También. Pero más que las historias, los escritores. Creo que un artista tiene que tener una sensibilidad especial, algo que le hace más vulnerable, que le hace ser un gran infeliz, pero también le hace más capaz de hacer sufrir al resto. En el fondo, todos los seres humanos tenemos esos defectos. Algo que tenemos que admitir.
El libro es también un compendio de anécdotas sobre esas personas que nos han contado las historias, algo que también abordas en tu podcast Grandes infelices. ¿Cuál es la que más te llamó la atención?
Creo que me quedaría con la de Kafka. Me impacta mucho pensar en alguien tan fracasado en su vida y tan exitoso en su muerte. Fue el típico oficinista fracasado que quiere ser escritor pero que no consigue ningún tipo de repercusión: en una librería de Praga habían vendido 11 libros suyos y estaba sorprendido porque 10 los había comprado él, pero no sabía quién se había llevado el otro. Después de su muerte acabaría siendo una de las figuras más importantes del siglo XX, un autor que cambió el pensamiento de su momento. Al final de su vida, la tuberculosis le causa tanto dolor de garganta que no puede tragar y, cuando está muriendo de inanición, está corrigiendo las galeradas de Un artista del hambre, que narra la vida de un ayunador del circo.

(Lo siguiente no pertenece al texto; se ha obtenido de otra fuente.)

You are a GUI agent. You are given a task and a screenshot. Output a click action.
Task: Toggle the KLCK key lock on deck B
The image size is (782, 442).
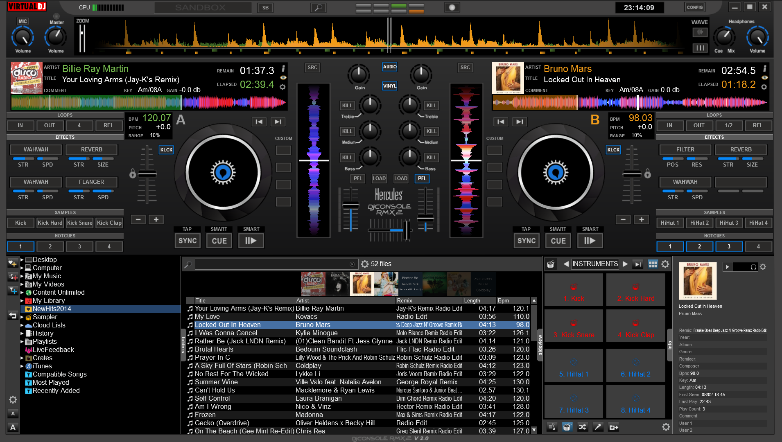pos(613,150)
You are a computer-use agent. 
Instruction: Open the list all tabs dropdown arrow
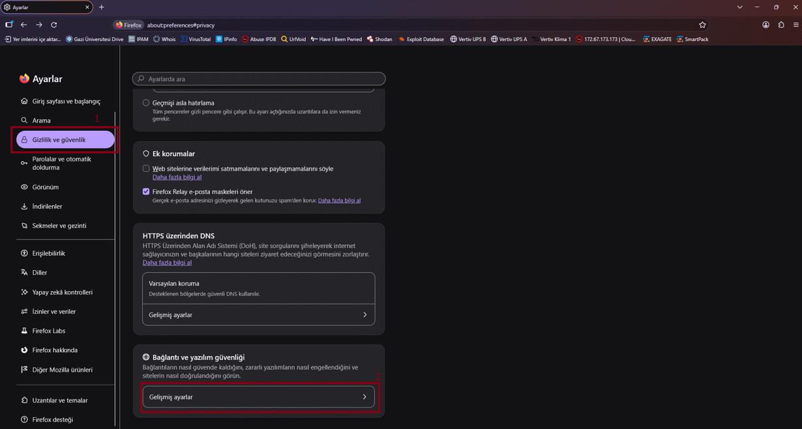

Es la última gran burla que le hace la literatura. Estaba con esta idea en la cabeza durante los últimos días de mi padre, ya que apenas podía comer. Esta conexión entre Kafka y su obra, mi padre, esa tinta invisible… me sobrecoge pensar en ello.

En un momento dices que, cuando te dejas hablar con alguien, los motivos te parecen imperdonables pero llega un día que ni los recuerdas. Como te pasó con tu padre.
Cuando me he dejado de hablar con personas por temas de orgullo, no sé por qué lo he hecho. Con un padre o un hermano es más complicado, porque te das más oportunidades y eso es lo que salva a las familias. Es un libro sobre la reconciliación, pero también sobre el agradecimiento a mi padre por darme el amor por las historias. Probablemente mi orgullo me había hecho creer que yo era escritor por mí mismo y no por el efecto de mi padre. No tenía en cuenta todos los libros que había en casa, que él siempre leía, todo lo que me habló sobre escritores y no reflexioné sobre ello hasta que mi padre murió. También es una forma de perdonarme a mí mismo y pensar que todos cometemos ese tipo de errores, que somos soberbios. Sobre todo los hijos con los padres: damos todo por sentado y tendemos a verlos como padres y no como seres humanos que han estado en nuestra misma situación muchas veces. Esto es algo que a veces olvidamos. Aunque hable de la muerte de mi padre, para mí es un libro positivo. Fíjate si soy infeliz que creo que es mi libro más optimista.